===== TEXTE À LIRE =====

Bart de Wever a gagné à la Loterie politique.
Il sera sans doute bientôt, propulsé par le combustible BHV, l’immobilisme de Leterme et son ancrage local, le président du premier parti de Flandre. Ce qui mettra un sacré chabanais.
Donc, pour son slogan de campagne, la NVA a fait simple, en reprenant une thématique on ne peut plus classique, tellement utilisée qu’on se pince pour croire que çà puisse encore fonctionner, ce truc si éculé en com'.
“Nu durven veranderen” affiche la NVA,http://is.gd/c61aj ce qu’on peut traduire par “ Maintenant, oser le changement”.
Or, “ Oser” et “ changement” sont , depuis toujours, les mots chéris des hommes politiques, et ce dans tous les pays ou l’on bat campagne électorale.
Pour rester près de chez nous, en France, la défunte UDF, le RPR et itou des candidats PS ( notamment Segolène Royal ) ont usé largement de ces mots-clé.
D’ailleurs plutôt connotés au libéralisme dans leur utilisation, l’ancien premier Ministre français Edouard Balladur développant récuremment son thème favori : “ être libéral, c’est oser provoquer le changement”.

=====

VOTRE TÂCHE: Recopiez en entier le texte ci-dessus sur le slogan de campagne de la NVA, sans rien y changer.

===== INFORMATIONS FOURNIES =====

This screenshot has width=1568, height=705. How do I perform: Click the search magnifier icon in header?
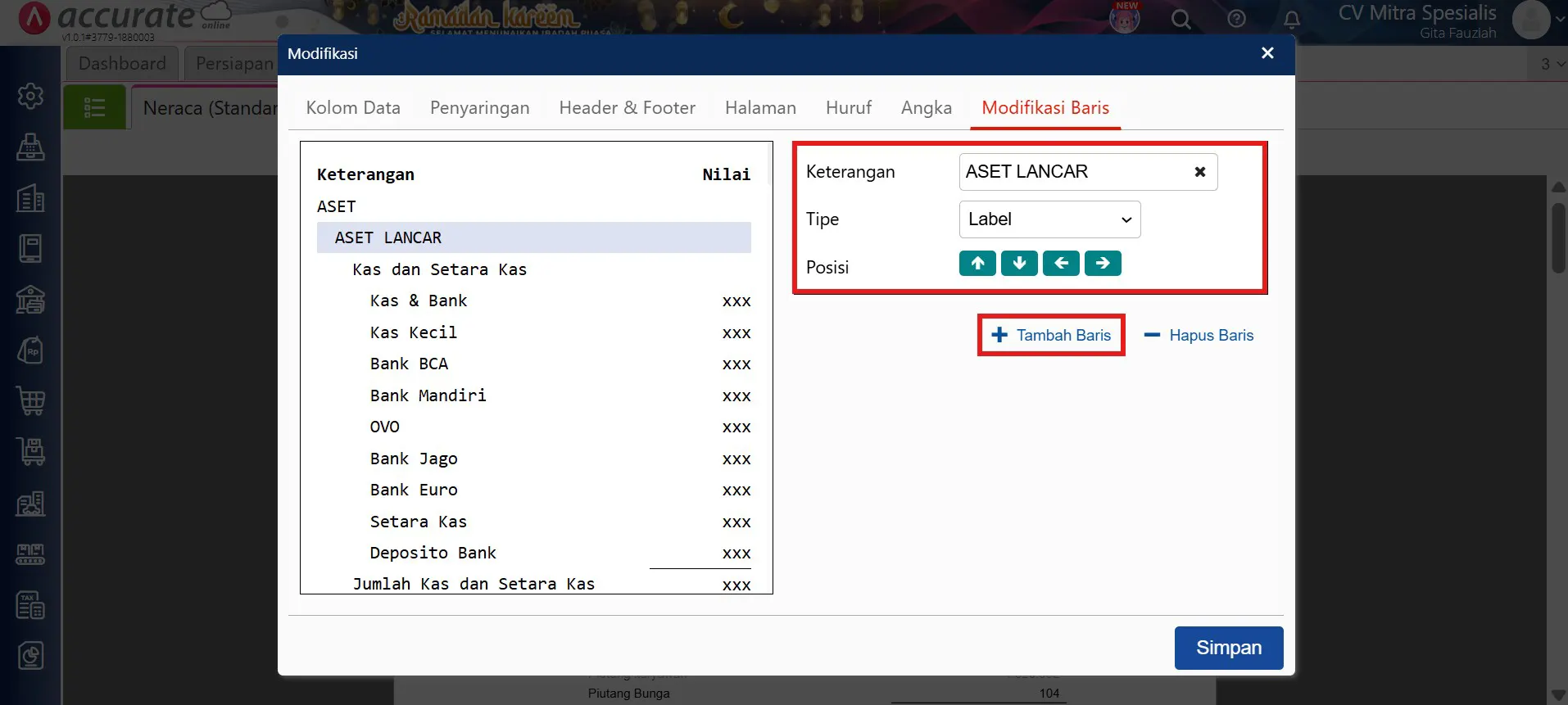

=====

RÉPONSE CI-DESSOUS:
Bart de Wever a gagné à la Loterie politique.
Il sera sans doute bientôt, propulsé par le combustible BHV, l’immobilisme de Leterme et son ancrage local, le président du premier parti de Flandre. Ce qui mettra un sacré chabanais.
Donc, pour son slogan de campagne, la NVA a fait simple, en reprenant une thématique on ne peut plus classique, tellement utilisée qu’on se pince pour croire que çà puisse encore fonctionner, ce truc si éculé en com'.
“Nu durven veranderen” affiche la NVA,http://is.gd/c61aj ce qu’on peut traduire par “ Maintenant, oser le changement”.
Or, “ Oser” et “ changement” sont , depuis toujours, les mots chéris des hommes politiques, et ce dans tous les pays ou l’on bat campagne électorale.
Pour rester près de chez nous, en France, la défunte UDF, le RPR et itou des candidats PS ( notamment Segolène Royal ) ont usé largement de ces mots-clé.
D’ailleurs plutôt connotés au libéralisme dans leur utilisation, l’ancien premier Ministre français Edouard Balladur développant récuremment son thème favori : “ être libéral, c’est oser provoquer le changement”.